Nissan Global Compact Car (Micra/March)
The Nissan Versa is one of the least expensive cars on the U.S. market with a base price of $9,990, though sacrifices must be made to get there. But now a report has emerged that Nissan is planning two more small cars, smaller than the Versa, to be priced comfortably around $10,000. The latest report confirms information dug up by Bengt Halvorson back in October.
That means you won't necessarily have to give up your power windows, stereo and air conditioning to get down to $10,000. The two models are still unnamed, but with Nissan already planning an eight-model rollout for the coming year, it's not hard to see two more coming along for the ride.
What is a bit harder to see is how a sub-$10,000 sub-Versa-size car will fare in the U.S. market. Its tiny size and low price may give the perception of a "disposable" car--not necessarily good for Nissan's brand image. On the other hand, there may be a market for people that would like a hyper-efficient and low-cost third car with modern safety and conveniences built-in. Nissan is obviously banking on the latter.
The decision to sell the $10,000 cars in the U.S. is a natural one, according to Nissan's chairman for the Americas, Carlos Tavares. He told Automotive News, "I think $10,000 is a good point. As you know, there are very few new cars sold at that price point in the United States."
The new small cars will be built on what Nissan calls the V platform, and though three cars will be built around the same architecture, only two will be sold in the U.S. The third will be sold in Central and South America alongside the other two.

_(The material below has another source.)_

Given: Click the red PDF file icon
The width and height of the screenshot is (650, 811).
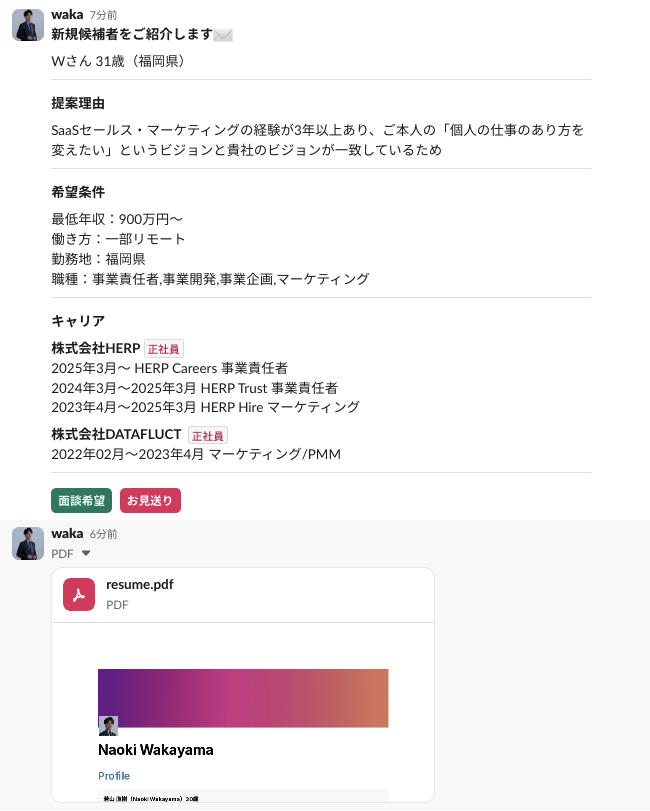Looking at the screenshot, I should point(79,594).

The V platform is the architecture Nissan will be using to replace the Micra's underpinnings in other markets, potentially opening the door for the next-gen Micra to come to the U.S. as one of the two new cars.
No time frame has been given for the pair of $10,000 cars, but the next Micra is expected to come to some markets in late 2010 as a 2011 model, meaning the U.S.-bound models will like arrive sometime after that.